After the vows we had worship.. and then Darling Husband and I took communion together as our first act as husband and wife. (no we aren’t Catholic)
I couldn’t tell you if anyone joined us BUT I can say that as Darling Husband and I stood there hand it hand it was so awesome to get into God’s presence and be totally submitted to him right then!
We chose a song that we felt put our marriage at the feet of Christ and knew that our heart was to have his heart at the center.
Love like Fire by Hillsong
And then you can see some of the pics from our ceremony here in my recaps…. my absolute favorites were the ones of worship.
Post # 13
Here is what I am doing to incorporate God into my wedding ceremony-
I am having my mother read a bible passage.
My Fiance & my pastor is doing the service and he will certainly give a sermon type of message.
All my ceremony music is biblically based- some songs are based on the doxology. The composer is David Maslanka, he is really awesome. I might throw in some instrumental hymns too.
It will be a ceremony honoring God- but it will be about me and my Fiance because that’s the purpose of getting married.
Post # 14
@rubyred605: I don’t think Communion is a trend lol. It’s a tradition. We will be having it at our ceremony, just as our parents, our grandparents, our great greats and so on have done before us.

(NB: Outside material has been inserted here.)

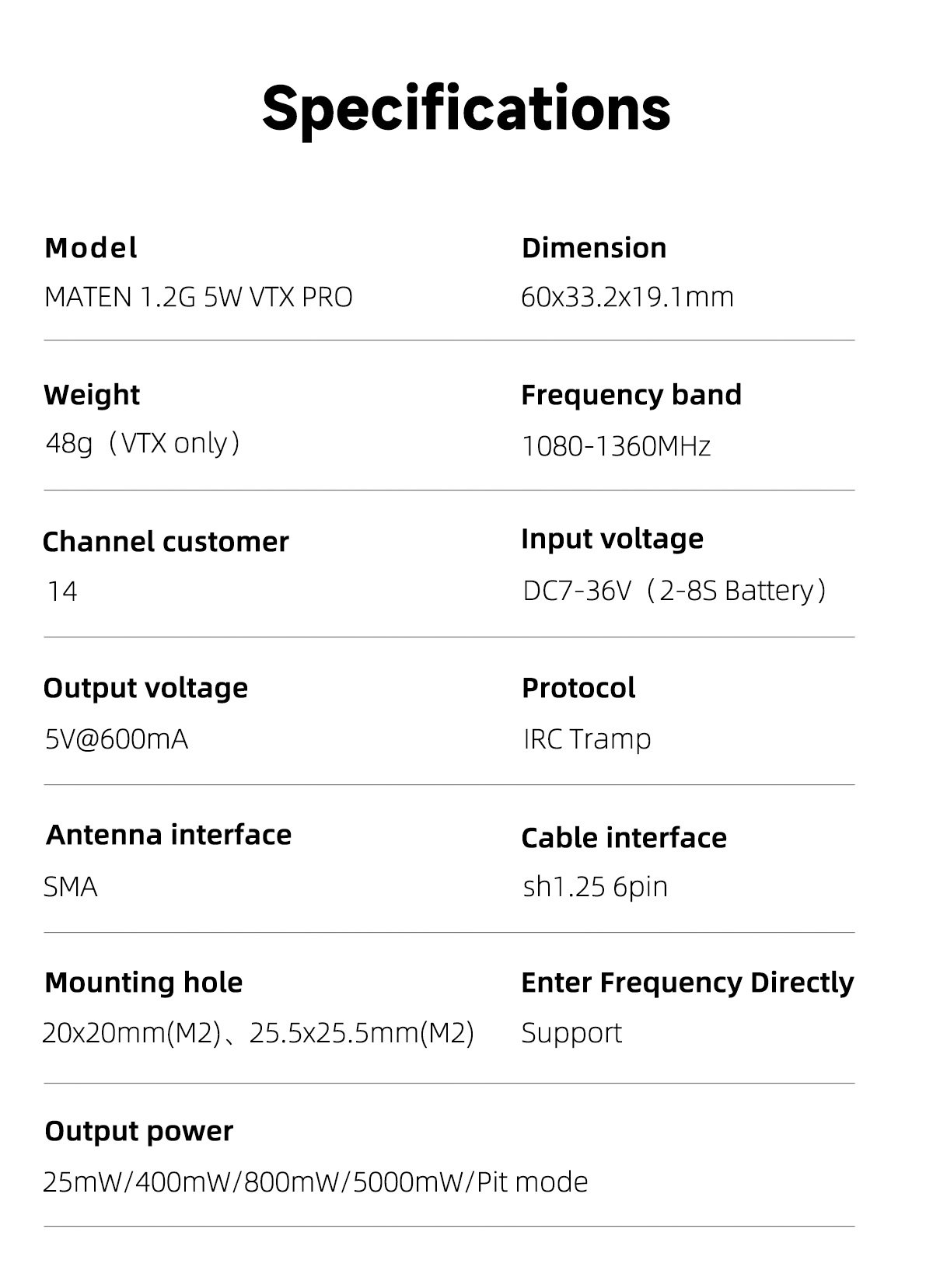Select the sh1.25 6pin cable value

pyautogui.click(x=595, y=886)
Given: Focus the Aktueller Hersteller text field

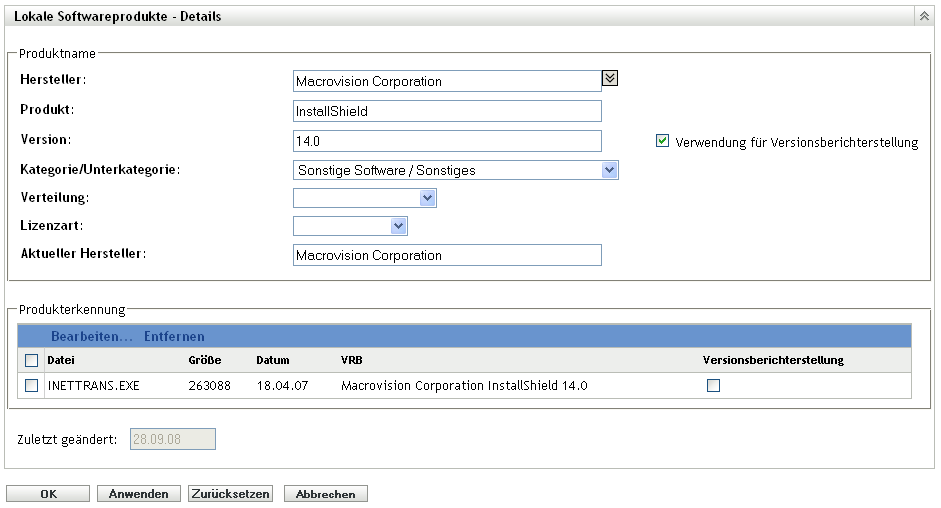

@SimplyChic11: A marriage IS about the union of two people before God. It’s a covenant. Perhaps you can ask your pastor to say a brief word on marriage as it relates to God. I will also say that in our ceremony, we will be singing three traditional hymns. Not too many, but enough that the congregation gets into the swing of it before the end. And it’s not just for us as Non-Denominational Christians. My grandfather (Catholic) had us sing a hymn and recite the Lord’s prayer at his wedding. (He was remarried after the death of his first wife). I have also been to a Methodist and Baptist wedding where there were hymns and a short message. (The message was maybe 10 min long)
Post # 15
Marriage is a picture of Christ and the church. It is a sacred mystery. In fact, the sacredness of Christ’s church is linked to the sacredness of marriage. Christ is the heavenly Bridegroom and the church is His bride (Revelation 21:9). Marriage illustrates this union. The husband is called to be Christlike in his love for his wife because this protects the sacredness of the divine object lesson. The Christian husband therefore displays what he thinks of Christ by the way he treats his wife. And marriage itself is a sacred institution because of what it illustrates.
I, __Luis___, take you, _Jessie_____, to be my wedded wife. With deepest joy I receive you into my life that together we may be one. As is Christ to His body, the church, so I will be to you a loving and faithful husband. Always will I perform my headship over you even as Christ does over me, knowing that His Lordship is one of the holiest desires for my life. I promise you my deepest love, my fullest devotion, my tenderest care. I promise I will live first unto God rather than others or even you. I promise that I will lead our lives into a life of faith and hope in Christ Jesus. Ever honoring God’s guidance by His spirit through the Word, And so throughout life, no matter what may lie ahead of us, I pledge to you my life as a loving and faithful husband.
I , _Jessie____, take you, __Luis____, to be my wedded husband. With deepest joy I come into my new life with you. As you have pledged to me your life and love, so I too happily give you my life, and in confidence submit myself to your headship as to the Lord. As is the church in her relationship to Christ, so I will be to you. _Luis____, I will live first unto our God and then unto you, loving you, obeying you, caring for you and ever seeking to please you. God has prepared me for you and so I will ever strengthen, help, comfort, and encourage you. Therefore, throughout life, no matter what may be ahead of us, I pledge to you my life as an obedient and faithful wife.